どうにかして多くの人に阿部白桃の良さを知ってほしいと、その後はテレビ出演などもしましたが、一時的に注文が殺到してしまい毎年注文してくれるお客様の桃の確保が難しくなってしまったといいます。

「阿部白桃を心待ちしているお客様には、旬のおいしい桃をきちんと届けたい」

その思いから、販売は阿部農園で直接購入するか、毎年注文する人のみ電話対応も可能というかたちに変更しました。

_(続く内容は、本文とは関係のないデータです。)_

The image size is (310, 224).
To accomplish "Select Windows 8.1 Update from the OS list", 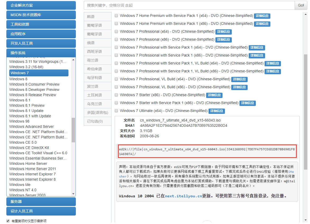I will coord(26,111).
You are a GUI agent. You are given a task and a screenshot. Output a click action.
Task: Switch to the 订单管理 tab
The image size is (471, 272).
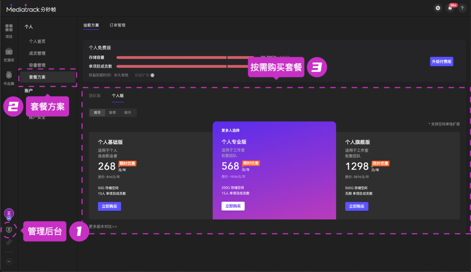point(117,25)
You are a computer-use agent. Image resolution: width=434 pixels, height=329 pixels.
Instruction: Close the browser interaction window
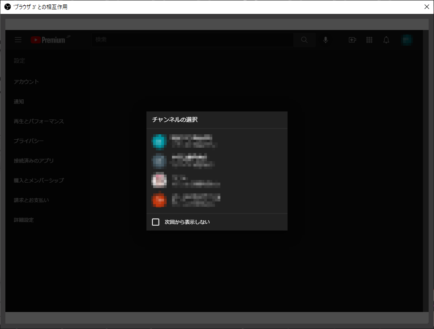tap(426, 7)
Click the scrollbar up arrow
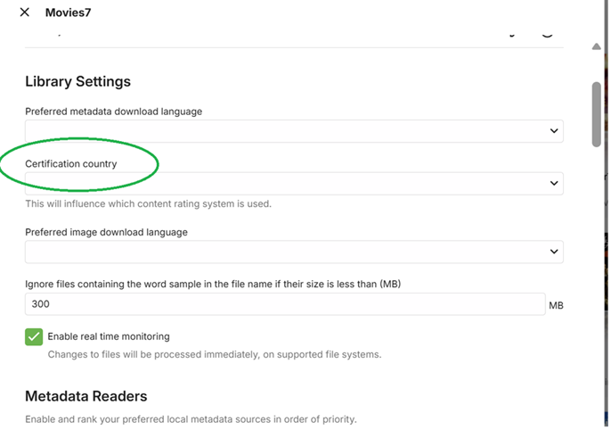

贈答用には金色と銀色、2種類の箱を用意し、特別な贈り物としても広く知られるようになった

時には急な注文などにも対応することも。阿部さんのお客様への対応もブランド桃として支持を得られるようになった一因です。

その一方で、手間とコストがかかる阿部白桃にのみ力を入れていては、農園の経営が成り立ちません。万人受けするような安定品種もあればと新種の開発にも積極的に挑戦。その結果、「阿部白桃」と「清水白桃」をかけ合わせた「阿部水蜜」というオリジナル品種が誕生。

こうして阿部農園は、8月上・中旬に収穫する「阿部水蜜」と、9月上・中旬に収穫する「阿部白桃」この2つの独自品種による評判で、確固とした地位を築き上げました。

 

地域と人に支えられ、阿部農園の桃作りは続いていく

阿部農園の名が知られるようになったのは、「支えて下さった皆さんのおかげ」と話す

「今の阿部白桃があるのは、研究機関を紹介してくれたり、販売方法を一緒に考えてくれたり、自主的に宣伝してくれた皆さんあってこそ。地域で育ててくれたブランド桃だと思っています」

また、探求心を忘れず栽培に取り組む阿部農園から学びを得たいと、今から20数年前、近隣小学校が校外学習に訪れたこともありました。農園の姿勢や取り組みを一年間かけて綿密にまとめたこの学習は地域内外から高い評価を受け、最終的に文部科学省の大きな賞を受賞。

事務スペースには、その時子どもたちから寄せられた感謝の手紙と似顔絵が貼ってあり、阿部さんを温かな気持ちにさせてくれるといいます。

「大人になった子どもたちがね、桃を買いに来てくれるんですよ。あの時私も参加してたんです、あの似顔絵は私ですって。当時ここで学んだことが、何かひとつでも彼らの中に生かされているといいなと思います」

現在阿部さんは夫婦で農園を切り盛り、繁忙期になるとすでに嫁いだ二人の娘さんも手伝いに戻り、皆で協力しながら作業をこなしています。

「娘は進んで私たちの苦手なところを引き受けてくれます。コンピュータを使って生育や出荷状況の管理をしたり、伝票の整理をしてくれたり。とても助かってますね」

これからも阿部さんは家族や地域の人々に支えられて、桃作りを続けていきます。